* **Document excerpt**
# # # # # # #
‘Return of the Unexpected – Computational Photography' exhibition opening

‘Return of the Unexpected – Computational Photography’
Muu Gallery, 11-27 March 2011

The exhibition features four artworks, each of them challenging either existing or arising photographic conventions in its own way.

Computational photography is a new concept in digital photography, referring to the use of algorithms to retrieve, modify and select data from an imaging device in order to expand the possibilities of visual expression. The digital camera is thus seen as a tool for programming instead of merely recording images.

In the very nature of algorithms is their ability to be easily modified, a characteristic that with some do-it-yourself spirit opens up the concepts of image, camera, and picture-taking to redefinitions. With the creative misuse and hacking of algorithms and camera hardware, it is possible to question not only our visual conventions but also the increasing manipulation of our visual environment and eventually, of our memories.

The title of the exhibition “Return of the unexpected’, states that unlike in mainstream digital photography, the results of algorithmic manipulation of camera data are often to some extent unpredictable. Computational photography is in this way reminiscent of the time of early photography and an invitation to artistic experimentation.

The result is an interplay between the artist and the medium, and often accompanied by an interactive format of presentation, that between audience and the artwork.
# # # # # # #
Say whether each statement agrees with the exhibition announcement, answering yes or no and quoting the words that decide it: (a) The show includes four artworks. (b) In computational photography the digital camera serves mainly to record images. (c) Results of algorithmic manipulation of camera data are often somewhat unpredictable. The items after this point aren't needed.

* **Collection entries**
# # # # # # #
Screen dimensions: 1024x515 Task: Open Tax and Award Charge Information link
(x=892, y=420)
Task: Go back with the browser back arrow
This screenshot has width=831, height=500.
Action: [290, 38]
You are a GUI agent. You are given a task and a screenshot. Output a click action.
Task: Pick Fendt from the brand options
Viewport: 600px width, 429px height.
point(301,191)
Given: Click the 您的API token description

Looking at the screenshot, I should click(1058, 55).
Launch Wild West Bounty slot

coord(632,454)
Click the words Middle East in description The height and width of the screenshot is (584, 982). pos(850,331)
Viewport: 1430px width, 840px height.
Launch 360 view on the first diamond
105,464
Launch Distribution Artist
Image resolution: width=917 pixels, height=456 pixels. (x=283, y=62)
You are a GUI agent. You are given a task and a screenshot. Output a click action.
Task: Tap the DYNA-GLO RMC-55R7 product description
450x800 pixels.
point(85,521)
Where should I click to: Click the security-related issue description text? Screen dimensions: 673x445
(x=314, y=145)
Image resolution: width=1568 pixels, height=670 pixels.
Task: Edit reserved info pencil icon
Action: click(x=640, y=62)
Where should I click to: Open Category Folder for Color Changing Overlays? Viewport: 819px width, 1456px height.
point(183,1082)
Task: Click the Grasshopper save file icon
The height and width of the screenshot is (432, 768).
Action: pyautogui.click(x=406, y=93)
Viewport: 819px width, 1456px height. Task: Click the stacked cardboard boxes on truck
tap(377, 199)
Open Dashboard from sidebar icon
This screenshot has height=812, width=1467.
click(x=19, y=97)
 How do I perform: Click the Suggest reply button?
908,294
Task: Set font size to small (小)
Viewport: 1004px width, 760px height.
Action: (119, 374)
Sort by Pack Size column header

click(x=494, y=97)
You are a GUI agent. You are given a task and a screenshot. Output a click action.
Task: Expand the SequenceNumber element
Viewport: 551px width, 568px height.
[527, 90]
# # # # # # #
* **Response to the exercise**
(a) Yes: "The exhibition features four artworks"
(b) No: "The digital camera is thus seen as a tool for programming instead of merely recording images."
(c) Yes: "the results of algorithmic manipulation of camera data are often to some extent unpredictable"